▼

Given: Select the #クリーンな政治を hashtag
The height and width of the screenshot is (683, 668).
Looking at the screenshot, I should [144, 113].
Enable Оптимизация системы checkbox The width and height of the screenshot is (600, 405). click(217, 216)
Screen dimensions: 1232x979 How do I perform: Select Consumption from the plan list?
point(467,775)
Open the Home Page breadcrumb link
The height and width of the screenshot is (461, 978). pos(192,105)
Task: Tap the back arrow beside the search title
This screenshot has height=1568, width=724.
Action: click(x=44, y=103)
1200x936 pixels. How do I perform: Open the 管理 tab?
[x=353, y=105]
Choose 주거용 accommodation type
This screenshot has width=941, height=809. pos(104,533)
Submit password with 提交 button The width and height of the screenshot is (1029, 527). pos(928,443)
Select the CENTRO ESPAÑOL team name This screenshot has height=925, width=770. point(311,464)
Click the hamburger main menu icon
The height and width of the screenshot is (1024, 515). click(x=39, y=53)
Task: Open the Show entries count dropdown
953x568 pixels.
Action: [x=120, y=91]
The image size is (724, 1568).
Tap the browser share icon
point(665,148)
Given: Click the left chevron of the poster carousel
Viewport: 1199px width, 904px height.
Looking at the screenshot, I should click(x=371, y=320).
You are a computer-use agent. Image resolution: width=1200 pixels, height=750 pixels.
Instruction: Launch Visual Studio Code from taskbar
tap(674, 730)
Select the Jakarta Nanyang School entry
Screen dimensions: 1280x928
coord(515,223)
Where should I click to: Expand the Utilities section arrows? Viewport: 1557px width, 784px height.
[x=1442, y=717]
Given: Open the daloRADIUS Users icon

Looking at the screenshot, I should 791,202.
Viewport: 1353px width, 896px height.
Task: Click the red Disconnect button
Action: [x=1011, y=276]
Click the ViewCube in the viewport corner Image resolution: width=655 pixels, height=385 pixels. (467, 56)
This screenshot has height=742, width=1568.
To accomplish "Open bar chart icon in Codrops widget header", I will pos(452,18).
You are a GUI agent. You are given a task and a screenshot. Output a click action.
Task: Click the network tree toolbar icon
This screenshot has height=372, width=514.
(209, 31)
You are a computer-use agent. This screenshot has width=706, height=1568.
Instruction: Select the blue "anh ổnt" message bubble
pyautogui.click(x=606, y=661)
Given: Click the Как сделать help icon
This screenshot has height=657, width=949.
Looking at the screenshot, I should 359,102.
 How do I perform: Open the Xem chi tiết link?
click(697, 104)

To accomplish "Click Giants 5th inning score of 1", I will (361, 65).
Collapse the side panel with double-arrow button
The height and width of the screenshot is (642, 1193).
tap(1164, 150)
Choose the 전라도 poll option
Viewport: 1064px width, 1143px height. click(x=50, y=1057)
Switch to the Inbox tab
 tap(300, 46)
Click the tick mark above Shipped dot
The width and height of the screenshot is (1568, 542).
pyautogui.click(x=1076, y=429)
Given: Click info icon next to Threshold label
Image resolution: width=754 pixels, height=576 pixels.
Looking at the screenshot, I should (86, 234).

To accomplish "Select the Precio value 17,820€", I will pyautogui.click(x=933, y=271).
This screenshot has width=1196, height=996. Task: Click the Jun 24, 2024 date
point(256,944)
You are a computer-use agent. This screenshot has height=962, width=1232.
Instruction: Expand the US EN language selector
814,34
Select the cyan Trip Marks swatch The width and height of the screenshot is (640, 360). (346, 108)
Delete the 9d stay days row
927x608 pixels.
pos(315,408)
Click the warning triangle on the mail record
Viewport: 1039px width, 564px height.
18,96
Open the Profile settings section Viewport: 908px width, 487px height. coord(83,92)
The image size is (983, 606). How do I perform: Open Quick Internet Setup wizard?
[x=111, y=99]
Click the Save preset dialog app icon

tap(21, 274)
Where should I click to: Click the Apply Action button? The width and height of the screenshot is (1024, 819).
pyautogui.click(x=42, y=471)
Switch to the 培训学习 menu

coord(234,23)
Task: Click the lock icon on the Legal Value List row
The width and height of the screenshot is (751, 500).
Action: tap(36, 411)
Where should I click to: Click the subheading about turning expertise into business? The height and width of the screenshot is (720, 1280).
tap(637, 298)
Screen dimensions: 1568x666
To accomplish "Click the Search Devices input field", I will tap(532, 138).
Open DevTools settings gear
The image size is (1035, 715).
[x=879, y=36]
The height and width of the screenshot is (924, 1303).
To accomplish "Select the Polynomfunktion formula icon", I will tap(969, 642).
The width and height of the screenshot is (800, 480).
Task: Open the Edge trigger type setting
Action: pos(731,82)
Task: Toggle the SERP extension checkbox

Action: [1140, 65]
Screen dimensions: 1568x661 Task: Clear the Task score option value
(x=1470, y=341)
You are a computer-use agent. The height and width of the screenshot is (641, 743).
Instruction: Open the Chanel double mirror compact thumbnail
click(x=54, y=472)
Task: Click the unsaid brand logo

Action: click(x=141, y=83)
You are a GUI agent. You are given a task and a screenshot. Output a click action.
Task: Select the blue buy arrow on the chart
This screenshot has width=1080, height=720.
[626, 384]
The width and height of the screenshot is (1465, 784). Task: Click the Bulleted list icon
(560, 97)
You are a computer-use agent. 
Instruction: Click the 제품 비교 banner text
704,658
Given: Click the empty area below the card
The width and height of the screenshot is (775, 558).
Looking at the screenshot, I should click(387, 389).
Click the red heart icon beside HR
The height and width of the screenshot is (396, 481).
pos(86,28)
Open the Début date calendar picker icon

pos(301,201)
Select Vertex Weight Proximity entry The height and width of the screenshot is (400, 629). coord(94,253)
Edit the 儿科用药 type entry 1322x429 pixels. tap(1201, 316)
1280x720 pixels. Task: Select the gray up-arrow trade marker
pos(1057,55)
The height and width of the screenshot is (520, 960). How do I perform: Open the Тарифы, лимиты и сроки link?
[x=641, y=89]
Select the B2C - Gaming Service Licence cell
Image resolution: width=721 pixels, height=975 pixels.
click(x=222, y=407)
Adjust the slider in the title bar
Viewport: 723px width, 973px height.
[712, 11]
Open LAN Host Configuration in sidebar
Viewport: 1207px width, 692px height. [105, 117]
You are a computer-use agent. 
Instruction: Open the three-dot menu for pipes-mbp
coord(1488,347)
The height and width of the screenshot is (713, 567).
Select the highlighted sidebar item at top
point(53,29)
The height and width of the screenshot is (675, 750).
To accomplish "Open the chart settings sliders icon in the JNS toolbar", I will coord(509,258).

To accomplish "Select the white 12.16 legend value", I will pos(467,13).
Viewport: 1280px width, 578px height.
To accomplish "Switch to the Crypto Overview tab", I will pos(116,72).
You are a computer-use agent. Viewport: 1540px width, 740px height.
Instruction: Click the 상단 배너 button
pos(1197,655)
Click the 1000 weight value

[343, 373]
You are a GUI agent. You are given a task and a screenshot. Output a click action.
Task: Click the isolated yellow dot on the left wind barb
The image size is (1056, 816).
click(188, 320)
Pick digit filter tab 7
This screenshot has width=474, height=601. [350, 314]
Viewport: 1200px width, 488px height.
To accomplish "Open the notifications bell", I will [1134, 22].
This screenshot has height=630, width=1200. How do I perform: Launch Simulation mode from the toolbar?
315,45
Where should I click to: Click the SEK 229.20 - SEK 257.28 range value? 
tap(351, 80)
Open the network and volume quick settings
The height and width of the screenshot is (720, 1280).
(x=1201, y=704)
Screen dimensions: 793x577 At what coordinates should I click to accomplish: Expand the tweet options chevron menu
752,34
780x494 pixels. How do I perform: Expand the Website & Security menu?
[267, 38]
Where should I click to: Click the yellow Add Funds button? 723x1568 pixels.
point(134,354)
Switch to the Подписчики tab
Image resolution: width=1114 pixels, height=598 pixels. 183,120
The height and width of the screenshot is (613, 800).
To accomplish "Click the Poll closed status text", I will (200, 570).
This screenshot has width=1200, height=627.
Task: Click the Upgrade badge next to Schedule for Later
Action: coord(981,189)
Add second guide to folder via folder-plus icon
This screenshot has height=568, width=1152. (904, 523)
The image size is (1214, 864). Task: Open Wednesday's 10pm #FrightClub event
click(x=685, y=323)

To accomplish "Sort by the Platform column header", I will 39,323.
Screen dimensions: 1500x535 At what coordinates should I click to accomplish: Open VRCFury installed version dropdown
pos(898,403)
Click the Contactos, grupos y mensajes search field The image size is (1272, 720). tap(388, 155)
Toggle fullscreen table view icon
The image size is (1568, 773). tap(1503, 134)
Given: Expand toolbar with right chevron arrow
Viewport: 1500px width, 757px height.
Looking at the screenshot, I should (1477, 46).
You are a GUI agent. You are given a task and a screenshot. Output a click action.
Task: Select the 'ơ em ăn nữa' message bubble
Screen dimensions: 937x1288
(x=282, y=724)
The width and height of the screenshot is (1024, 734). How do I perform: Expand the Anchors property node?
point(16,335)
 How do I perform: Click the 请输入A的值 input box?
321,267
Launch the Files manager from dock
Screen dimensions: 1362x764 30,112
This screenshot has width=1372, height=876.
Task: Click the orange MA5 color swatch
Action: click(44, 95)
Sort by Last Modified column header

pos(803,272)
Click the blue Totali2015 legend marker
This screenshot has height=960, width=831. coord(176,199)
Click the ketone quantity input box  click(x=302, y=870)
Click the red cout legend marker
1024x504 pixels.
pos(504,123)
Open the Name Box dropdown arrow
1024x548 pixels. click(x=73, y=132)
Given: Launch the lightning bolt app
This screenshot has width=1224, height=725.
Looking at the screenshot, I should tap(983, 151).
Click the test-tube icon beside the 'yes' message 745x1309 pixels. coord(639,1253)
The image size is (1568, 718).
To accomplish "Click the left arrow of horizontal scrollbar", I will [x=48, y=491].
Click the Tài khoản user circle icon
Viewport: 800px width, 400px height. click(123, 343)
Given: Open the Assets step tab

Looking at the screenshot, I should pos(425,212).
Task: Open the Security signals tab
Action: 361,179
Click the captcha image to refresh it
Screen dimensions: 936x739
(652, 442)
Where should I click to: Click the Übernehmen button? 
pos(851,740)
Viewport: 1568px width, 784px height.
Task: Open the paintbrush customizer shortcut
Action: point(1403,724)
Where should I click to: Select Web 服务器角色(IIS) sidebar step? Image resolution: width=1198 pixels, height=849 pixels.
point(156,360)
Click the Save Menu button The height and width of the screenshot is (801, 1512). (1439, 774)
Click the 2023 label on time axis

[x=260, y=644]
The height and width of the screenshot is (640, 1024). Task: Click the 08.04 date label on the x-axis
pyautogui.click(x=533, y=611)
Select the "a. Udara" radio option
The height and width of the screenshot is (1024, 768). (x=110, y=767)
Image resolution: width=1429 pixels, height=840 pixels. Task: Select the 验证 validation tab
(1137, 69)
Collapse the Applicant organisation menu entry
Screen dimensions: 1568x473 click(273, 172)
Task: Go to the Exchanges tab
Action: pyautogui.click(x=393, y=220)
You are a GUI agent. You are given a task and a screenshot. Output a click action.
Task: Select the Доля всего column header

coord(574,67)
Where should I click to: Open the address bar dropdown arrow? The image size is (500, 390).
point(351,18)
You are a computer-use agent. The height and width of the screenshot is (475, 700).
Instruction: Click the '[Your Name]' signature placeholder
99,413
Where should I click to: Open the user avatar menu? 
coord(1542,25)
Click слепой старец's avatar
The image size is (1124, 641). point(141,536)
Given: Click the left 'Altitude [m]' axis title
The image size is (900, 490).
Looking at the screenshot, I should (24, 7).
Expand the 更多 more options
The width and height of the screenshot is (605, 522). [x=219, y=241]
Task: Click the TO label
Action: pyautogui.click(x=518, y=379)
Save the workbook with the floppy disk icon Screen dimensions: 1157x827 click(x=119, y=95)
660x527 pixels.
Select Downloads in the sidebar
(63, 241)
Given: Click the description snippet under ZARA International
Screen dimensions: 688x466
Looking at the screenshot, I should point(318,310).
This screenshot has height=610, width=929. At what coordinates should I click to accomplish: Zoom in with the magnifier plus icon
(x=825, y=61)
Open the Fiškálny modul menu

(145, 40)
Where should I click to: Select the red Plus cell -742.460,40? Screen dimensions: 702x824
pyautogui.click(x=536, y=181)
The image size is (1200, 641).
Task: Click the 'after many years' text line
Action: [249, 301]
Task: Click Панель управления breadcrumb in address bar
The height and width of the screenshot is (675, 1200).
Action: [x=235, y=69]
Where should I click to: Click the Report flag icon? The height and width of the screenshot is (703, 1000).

▲

Activity –
Reproduce, character for character, only the lines of the preceding data that start at the line with "Given: Click the Как сделать help icon" and end at the line with "Click the tick mark above Shipped dot", both included.

Solution for this problem –
Given: Click the Как сделать help icon
This screenshot has height=657, width=949.
Looking at the screenshot, I should 359,102.
 How do I perform: Open the Xem chi tiết link?
click(697, 104)

To accomplish "Click Giants 5th inning score of 1", I will (361, 65).
Collapse the side panel with double-arrow button
The height and width of the screenshot is (642, 1193).
tap(1164, 150)
Choose the 전라도 poll option
Viewport: 1064px width, 1143px height. click(x=50, y=1057)
Switch to the Inbox tab
 tap(300, 46)
Click the tick mark above Shipped dot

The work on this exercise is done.